Good days and bad days

It's been a rough past few weeks, mainly because I never know how I'm going to feel. The first day of the new chemo I felt great! I left the hospital, went to a bridal store to order bridesmaids dresses, ran a few errands and went to a Leukemia and Lymphoma society workshop. The next few days I felt fine and hestingly told everyone around me that I felt good. Then my throat started to hurt, then my head started to hurt, and then I didn't feel so good. The chemo can cause mouth sores and pain so I took some meds for that and started to feel better just in time for the next session of chemo. Once again I felt great! But 3 days later my stomach started to hurt and I had to miss a day of work. Now I'm on the break portion of the treatment and I have 2 weeks off from chemo which I originally thought I would feel fine during, but I'm so up and down. I would say I feel better right now but not 100% and I know it's the reality of the situation, i.e., chemo makes you sick, but it's still so frustrating. I felt soooo good over the holidays and I just want to go back to that normal feeling, I hate this half-ass, kinda tired, sometimes sick, yucky feeling I'm in--constantly. It's hard and I get upset because I tell myself to push through it, it will be over soon, but it's hard to see the light at the end of the tunnel.
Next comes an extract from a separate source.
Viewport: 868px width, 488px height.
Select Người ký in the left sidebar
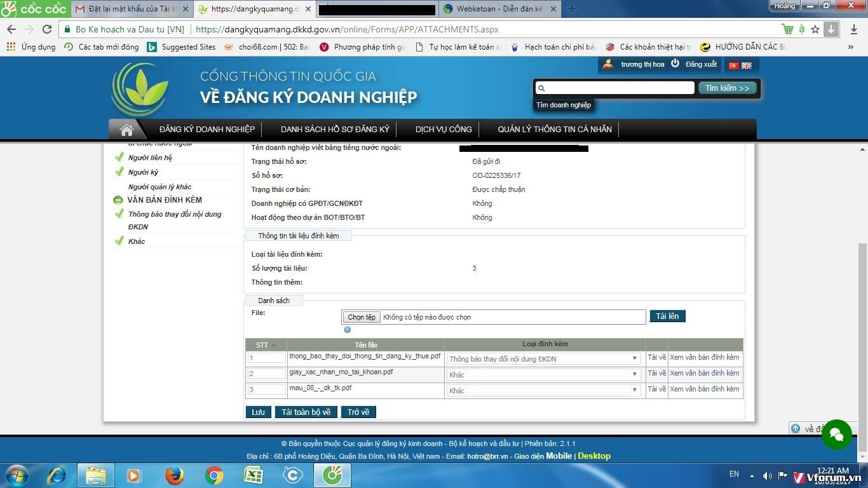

And then I get a call last night from one of the nurses telling me that my white blood cell count was really low and they need me to take another medicine (I take like 6 every night, I feel like an old lady) and possibly some shots to boost the cells. UGH! He asked me if I was tired and I admit I don't feel my normal energy level but I had just come from the gym for a workout session and I've been taking swimming classes to stay active so I guess I didn't think I was that tired and my counts were so low. Low white blood cells means lack of energy and risk of infection. So now this thought is in my head that I'm a walking case of "infect me!" since my white blood cells were so low. Then I went to a friend's birthday dinner and club outing where I was the only one who couldn't drink (this new chemo doesn't allow for ANY alcohol anymore) and of course when Beyonce's "Get Me Bodied" came on I found myself breathless after dancing. I try to tell myself its mind over matter, but of course I woke up this morning feeling tired and like I had a cold! UGH. Must. Feel. Better. I have to remember I'm not like everyone else with tons of energy and tons of infection-fighting white blood cells and it sucks! I miss feeling good so bad!

I know this is how it will be for the next month and it's tough, but I pray and hope that I'm going through this pain and suffering for a good reason and it will all be worth it when i can finally say I'm cancer-free.